- **WHAT IS NEEDED**
Look through the material that follows and show every line with the string "entry".
EXCERPTED DATA Start Marker
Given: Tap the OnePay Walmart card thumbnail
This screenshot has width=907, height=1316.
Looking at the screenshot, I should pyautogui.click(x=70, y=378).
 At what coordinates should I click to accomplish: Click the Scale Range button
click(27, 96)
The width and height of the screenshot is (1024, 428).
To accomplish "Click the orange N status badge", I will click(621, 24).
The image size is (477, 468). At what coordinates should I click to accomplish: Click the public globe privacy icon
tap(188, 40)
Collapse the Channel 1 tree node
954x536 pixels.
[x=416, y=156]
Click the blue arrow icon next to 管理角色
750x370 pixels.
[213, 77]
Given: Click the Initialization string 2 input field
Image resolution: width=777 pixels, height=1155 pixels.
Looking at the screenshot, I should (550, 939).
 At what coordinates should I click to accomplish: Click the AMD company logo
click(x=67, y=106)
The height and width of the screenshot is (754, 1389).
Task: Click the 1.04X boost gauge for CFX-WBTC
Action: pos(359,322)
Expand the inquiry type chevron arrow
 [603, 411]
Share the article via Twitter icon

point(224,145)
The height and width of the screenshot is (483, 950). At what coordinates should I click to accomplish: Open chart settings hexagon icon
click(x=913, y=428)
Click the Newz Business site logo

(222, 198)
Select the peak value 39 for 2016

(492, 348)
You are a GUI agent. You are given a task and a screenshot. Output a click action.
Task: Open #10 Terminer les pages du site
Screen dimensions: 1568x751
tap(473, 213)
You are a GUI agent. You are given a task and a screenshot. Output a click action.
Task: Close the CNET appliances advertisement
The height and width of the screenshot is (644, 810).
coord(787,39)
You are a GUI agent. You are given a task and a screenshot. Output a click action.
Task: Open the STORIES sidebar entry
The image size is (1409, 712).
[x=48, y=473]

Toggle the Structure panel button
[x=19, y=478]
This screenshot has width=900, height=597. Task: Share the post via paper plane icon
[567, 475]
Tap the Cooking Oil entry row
EXCERPTED DATA End Marker
- **WRITTEN SOLUTION**
Task: Open the STORIES sidebar entry
Tap the Cooking Oil entry row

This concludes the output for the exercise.